A Yale public health expert said he expects it’ll be a long time before the COVID-19 vaccine makes a difference in day-to-day life in the United States.
Sten Vermund, an epidemiologist in the Yale School of Public Health, said it could be next fall before COVID-19 vaccines can meaningfully affect the pandemic.
“Will Yale be treating COVID in the spring the way it treated COVID in the Autumn? The answer is yes," Vermund said. "I just hear all this panting of enthusiasm around vaccines, and we’re thrilled to have these vaccines. But it isn’t imminent. It’s not within the next three-four months.”
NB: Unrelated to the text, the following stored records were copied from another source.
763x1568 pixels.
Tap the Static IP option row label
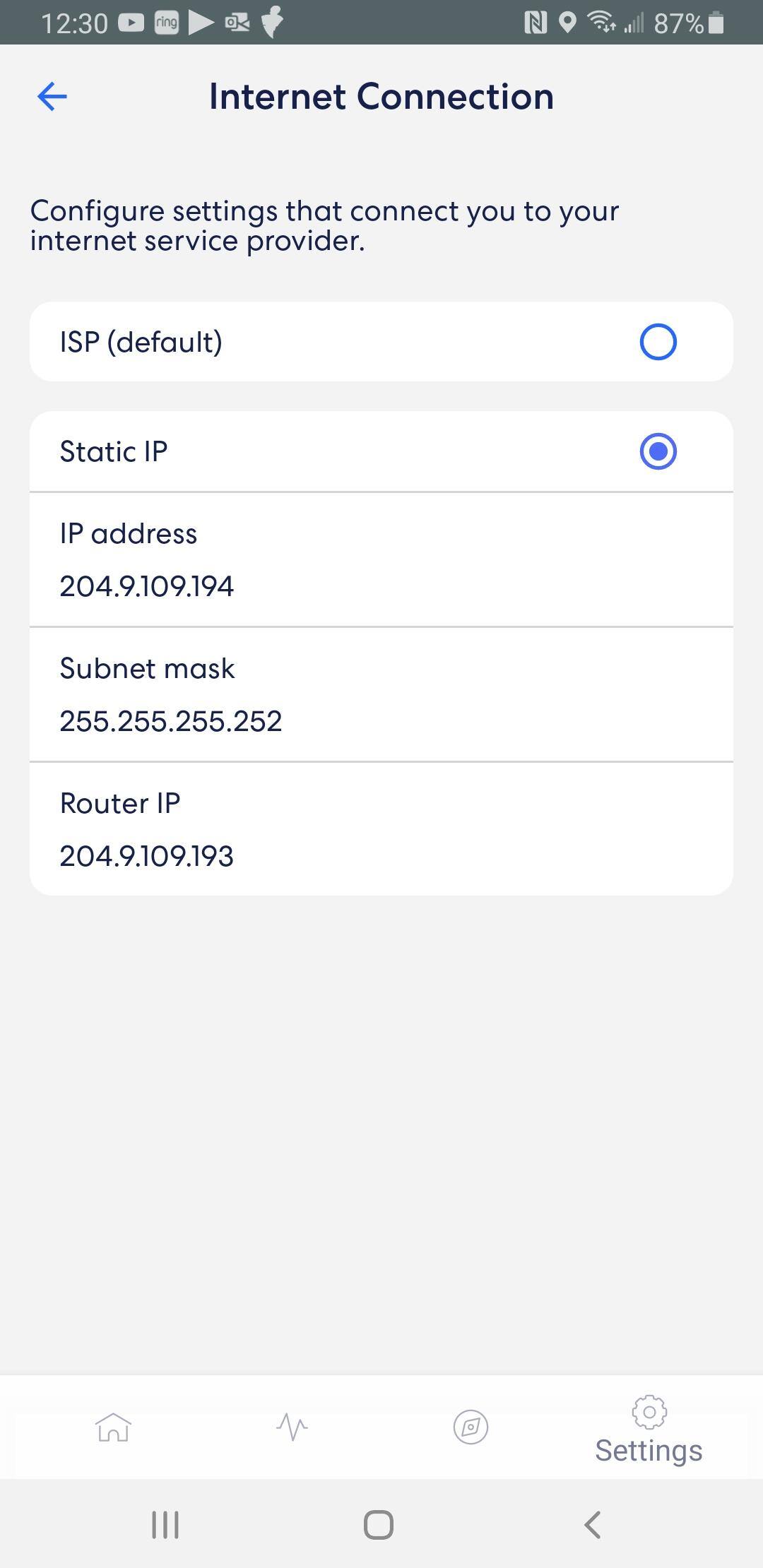(114, 451)
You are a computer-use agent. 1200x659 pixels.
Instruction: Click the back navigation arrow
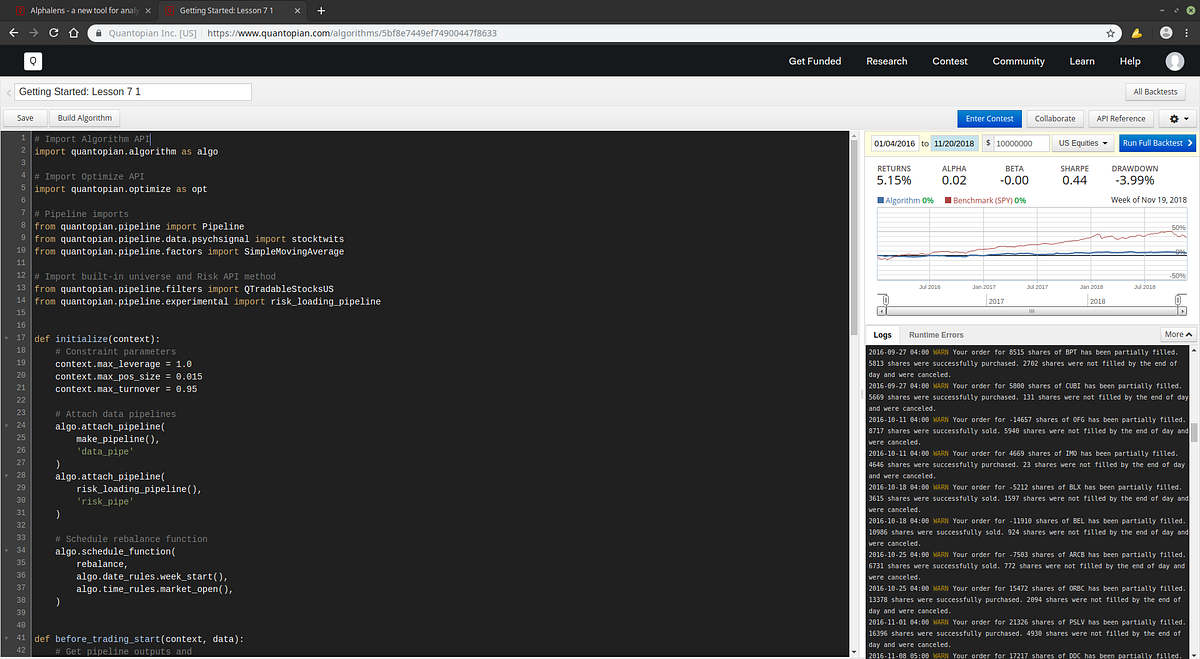pyautogui.click(x=13, y=31)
Public health experts have urged people to continue wearing masks and practicing social distancing, even after frontline workers and elderly residents begin to get vaccinated. Just over 60 percent of Americans say they will get the COVID-19 vaccine when it’s widely available, according to an NPR poll released on Wednesday.
Vermund said thinks it’s reasonable to require health care workers to get the COVID-19 vaccine when it’s widely available. He said it’s critical for health care workers to be immunized.
“We have pregnant women, we have immunosuppressed cancer patients, we have immunosuppressed HIV patients," Vermund said. "Why should a health care worker risk the health of any of these patients of theirs just because they don’t want to get a vaccine?”
A Yale study released last month showed manufacturing, delivering and educating the public on the vaccine will be as big a challenge as developing it.